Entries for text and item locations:

· · · · ·

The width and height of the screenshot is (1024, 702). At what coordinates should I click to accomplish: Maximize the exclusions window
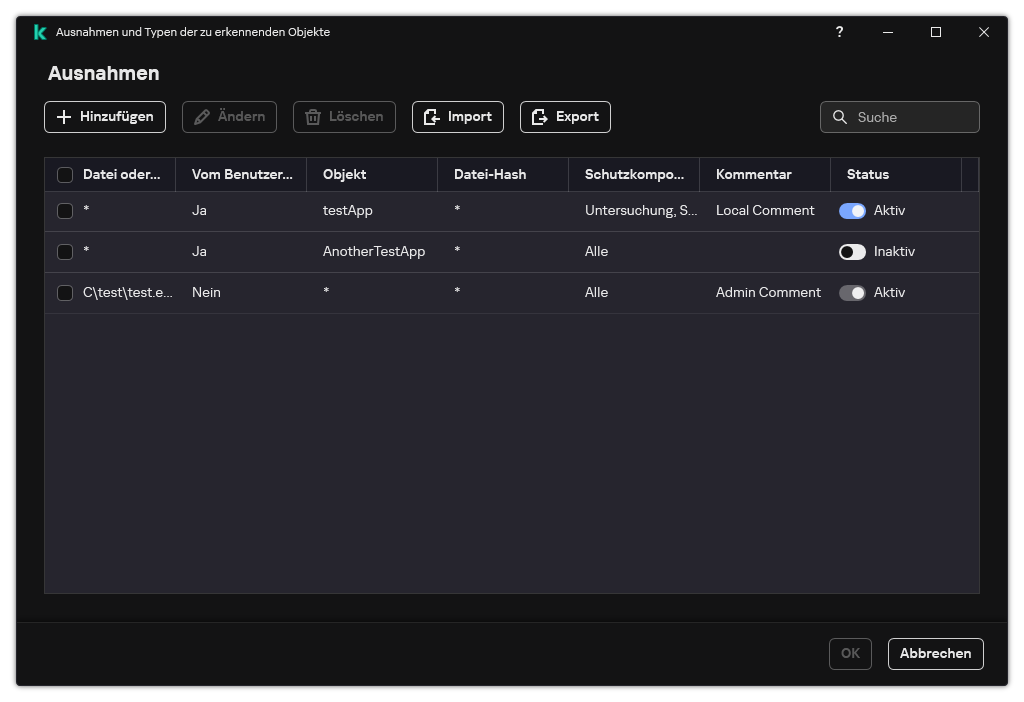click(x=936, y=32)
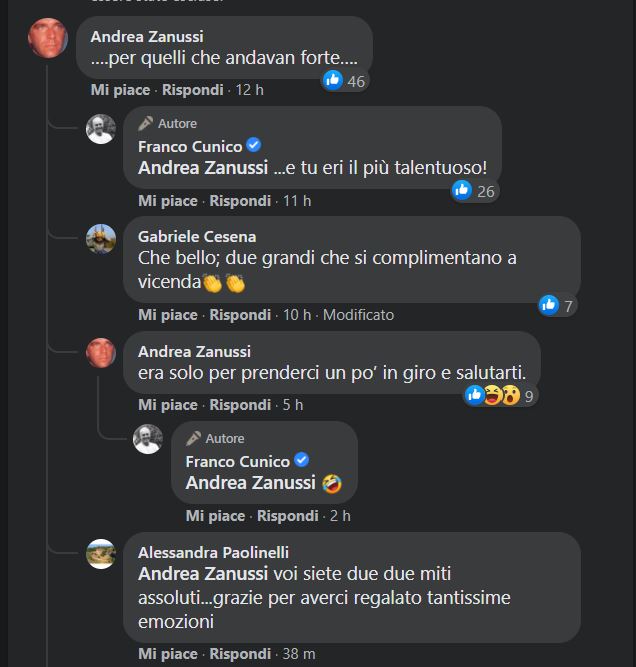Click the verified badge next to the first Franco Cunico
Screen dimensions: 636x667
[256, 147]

· · · · ·

▶ _WHAT IS EXPECTED_
Copy every line of the material above word for word, but leave the pictures out of your answer.

▶ _CORRECT ANSWER_
The width and height of the screenshot is (1024, 702). At what coordinates should I click to accomplish: Maximize the exclusions window
click(x=936, y=32)
Click the verified badge next to the first Franco Cunico
Screen dimensions: 636x667
[256, 147]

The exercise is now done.